[Stored data entries]
○ ○ ○ ○ ○ ○ ○
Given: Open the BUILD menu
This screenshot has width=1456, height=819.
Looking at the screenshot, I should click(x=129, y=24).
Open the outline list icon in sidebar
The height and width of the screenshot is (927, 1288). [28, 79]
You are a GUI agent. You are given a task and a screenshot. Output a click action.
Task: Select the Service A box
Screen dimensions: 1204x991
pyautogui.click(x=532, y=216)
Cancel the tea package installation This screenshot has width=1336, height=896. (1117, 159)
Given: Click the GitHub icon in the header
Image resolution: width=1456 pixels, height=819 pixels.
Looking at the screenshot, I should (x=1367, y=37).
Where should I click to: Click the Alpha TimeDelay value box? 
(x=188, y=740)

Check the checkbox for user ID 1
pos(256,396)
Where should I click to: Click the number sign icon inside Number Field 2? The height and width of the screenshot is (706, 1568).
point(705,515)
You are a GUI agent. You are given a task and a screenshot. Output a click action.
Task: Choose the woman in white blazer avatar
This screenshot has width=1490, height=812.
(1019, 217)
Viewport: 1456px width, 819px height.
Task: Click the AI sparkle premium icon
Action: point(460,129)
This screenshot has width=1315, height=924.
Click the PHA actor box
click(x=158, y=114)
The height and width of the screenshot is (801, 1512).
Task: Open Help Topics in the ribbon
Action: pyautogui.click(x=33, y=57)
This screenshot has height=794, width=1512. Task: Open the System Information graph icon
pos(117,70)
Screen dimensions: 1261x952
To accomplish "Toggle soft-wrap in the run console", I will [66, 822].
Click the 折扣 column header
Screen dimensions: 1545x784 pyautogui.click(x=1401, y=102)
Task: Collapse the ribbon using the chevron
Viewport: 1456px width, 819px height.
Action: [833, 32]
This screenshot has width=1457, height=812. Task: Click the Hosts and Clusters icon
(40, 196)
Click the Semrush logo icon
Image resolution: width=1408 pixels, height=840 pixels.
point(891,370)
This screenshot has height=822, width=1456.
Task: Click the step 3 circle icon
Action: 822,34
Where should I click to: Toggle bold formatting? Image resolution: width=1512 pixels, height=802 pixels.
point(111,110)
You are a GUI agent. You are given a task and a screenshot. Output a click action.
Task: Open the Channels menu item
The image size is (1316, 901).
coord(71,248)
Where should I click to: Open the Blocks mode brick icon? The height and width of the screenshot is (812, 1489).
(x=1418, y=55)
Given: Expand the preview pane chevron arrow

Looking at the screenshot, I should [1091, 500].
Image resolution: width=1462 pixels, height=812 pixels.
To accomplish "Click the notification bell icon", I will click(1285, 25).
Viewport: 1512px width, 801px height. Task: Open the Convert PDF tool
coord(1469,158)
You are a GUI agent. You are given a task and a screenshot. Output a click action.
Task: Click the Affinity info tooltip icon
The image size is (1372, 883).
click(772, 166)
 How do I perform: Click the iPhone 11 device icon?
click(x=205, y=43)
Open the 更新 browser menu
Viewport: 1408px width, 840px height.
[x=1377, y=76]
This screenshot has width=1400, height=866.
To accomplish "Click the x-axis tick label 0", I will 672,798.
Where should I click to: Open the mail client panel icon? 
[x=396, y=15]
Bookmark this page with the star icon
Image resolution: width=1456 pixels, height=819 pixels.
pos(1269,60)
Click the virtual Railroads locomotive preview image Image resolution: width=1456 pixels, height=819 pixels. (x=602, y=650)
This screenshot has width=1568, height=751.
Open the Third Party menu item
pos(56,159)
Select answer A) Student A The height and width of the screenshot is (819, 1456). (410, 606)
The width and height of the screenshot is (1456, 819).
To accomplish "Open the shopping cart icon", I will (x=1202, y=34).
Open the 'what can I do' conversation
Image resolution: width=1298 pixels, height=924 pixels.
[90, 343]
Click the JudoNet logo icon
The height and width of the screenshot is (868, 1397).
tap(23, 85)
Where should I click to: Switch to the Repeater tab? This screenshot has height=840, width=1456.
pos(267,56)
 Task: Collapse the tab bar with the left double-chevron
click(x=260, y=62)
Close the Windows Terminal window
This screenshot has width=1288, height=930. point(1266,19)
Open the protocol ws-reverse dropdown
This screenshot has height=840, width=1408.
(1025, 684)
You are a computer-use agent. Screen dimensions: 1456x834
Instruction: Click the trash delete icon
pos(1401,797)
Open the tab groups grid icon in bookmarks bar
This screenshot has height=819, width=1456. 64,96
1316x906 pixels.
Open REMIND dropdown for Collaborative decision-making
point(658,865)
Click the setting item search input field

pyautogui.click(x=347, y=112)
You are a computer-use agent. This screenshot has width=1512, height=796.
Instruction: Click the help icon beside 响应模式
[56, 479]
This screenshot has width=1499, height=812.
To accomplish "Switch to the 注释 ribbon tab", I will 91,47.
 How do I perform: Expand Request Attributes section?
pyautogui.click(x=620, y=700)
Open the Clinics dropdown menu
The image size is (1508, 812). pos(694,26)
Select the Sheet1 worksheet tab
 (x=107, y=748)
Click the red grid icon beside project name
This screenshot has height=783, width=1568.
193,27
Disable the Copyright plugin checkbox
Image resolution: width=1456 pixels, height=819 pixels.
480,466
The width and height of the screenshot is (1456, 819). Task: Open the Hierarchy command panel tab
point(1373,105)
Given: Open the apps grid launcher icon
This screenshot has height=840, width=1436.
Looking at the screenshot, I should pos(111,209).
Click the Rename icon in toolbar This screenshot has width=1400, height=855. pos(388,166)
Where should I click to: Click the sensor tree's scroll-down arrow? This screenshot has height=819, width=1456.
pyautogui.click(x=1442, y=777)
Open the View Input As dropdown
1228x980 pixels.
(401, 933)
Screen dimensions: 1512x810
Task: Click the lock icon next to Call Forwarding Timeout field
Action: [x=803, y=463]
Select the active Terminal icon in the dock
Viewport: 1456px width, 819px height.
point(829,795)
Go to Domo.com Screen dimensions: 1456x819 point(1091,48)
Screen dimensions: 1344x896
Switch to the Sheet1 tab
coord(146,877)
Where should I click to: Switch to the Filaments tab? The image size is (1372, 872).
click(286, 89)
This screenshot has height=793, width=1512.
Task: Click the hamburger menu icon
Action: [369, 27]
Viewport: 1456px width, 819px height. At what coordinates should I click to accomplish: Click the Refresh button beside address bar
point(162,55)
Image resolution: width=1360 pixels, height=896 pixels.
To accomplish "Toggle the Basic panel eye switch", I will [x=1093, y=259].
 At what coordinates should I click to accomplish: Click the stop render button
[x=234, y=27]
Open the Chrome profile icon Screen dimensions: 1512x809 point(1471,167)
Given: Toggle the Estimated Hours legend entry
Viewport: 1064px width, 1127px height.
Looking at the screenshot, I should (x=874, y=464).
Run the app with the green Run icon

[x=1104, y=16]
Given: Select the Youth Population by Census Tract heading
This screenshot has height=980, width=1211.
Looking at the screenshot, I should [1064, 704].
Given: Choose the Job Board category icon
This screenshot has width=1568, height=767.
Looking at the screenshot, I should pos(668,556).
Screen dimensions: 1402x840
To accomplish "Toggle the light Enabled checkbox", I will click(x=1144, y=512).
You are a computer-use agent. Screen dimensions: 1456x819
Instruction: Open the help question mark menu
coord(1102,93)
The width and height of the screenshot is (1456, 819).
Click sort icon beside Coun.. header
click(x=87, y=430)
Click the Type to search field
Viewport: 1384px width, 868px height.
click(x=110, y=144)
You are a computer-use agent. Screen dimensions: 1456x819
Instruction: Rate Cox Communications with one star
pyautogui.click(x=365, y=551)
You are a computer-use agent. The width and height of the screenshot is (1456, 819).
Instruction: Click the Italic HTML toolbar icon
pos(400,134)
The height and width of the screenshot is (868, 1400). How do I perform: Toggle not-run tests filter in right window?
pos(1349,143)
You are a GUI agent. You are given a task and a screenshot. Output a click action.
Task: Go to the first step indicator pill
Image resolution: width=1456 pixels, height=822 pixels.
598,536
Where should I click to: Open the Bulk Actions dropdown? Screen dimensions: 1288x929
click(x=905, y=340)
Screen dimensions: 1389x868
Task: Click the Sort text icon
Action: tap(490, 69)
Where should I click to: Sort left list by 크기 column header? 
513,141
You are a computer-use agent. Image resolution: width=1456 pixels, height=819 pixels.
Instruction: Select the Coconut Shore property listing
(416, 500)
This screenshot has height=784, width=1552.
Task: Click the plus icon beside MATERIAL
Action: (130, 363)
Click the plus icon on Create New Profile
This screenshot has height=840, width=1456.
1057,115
○ ○ ○ ○ ○ ○ ○
- **Task objective**
Beginning at the line that holds "Click the Type to search field", reproduce the lines exactly up to and including the final line of the entries.

- **Answer section**
Click the Type to search field
Viewport: 1384px width, 868px height.
click(x=110, y=144)
You are a computer-use agent. Screen dimensions: 1456x819
Instruction: Rate Cox Communications with one star
pyautogui.click(x=365, y=551)
You are a computer-use agent. The width and height of the screenshot is (1456, 819).
Instruction: Click the Italic HTML toolbar icon
pos(400,134)
The height and width of the screenshot is (868, 1400). How do I perform: Toggle not-run tests filter in right window?
pos(1349,143)
You are a GUI agent. You are given a task and a screenshot. Output a click action.
Task: Go to the first step indicator pill
Image resolution: width=1456 pixels, height=822 pixels.
598,536
Where should I click to: Open the Bulk Actions dropdown? Screen dimensions: 1288x929
click(x=905, y=340)
Screen dimensions: 1389x868
Task: Click the Sort text icon
Action: tap(490, 69)
Where should I click to: Sort left list by 크기 column header? 
513,141
You are a computer-use agent. Image resolution: width=1456 pixels, height=819 pixels.
Instruction: Select the Coconut Shore property listing
(416, 500)
This screenshot has height=784, width=1552.
Task: Click the plus icon beside MATERIAL
Action: (130, 363)
Click the plus icon on Create New Profile
This screenshot has height=840, width=1456.
1057,115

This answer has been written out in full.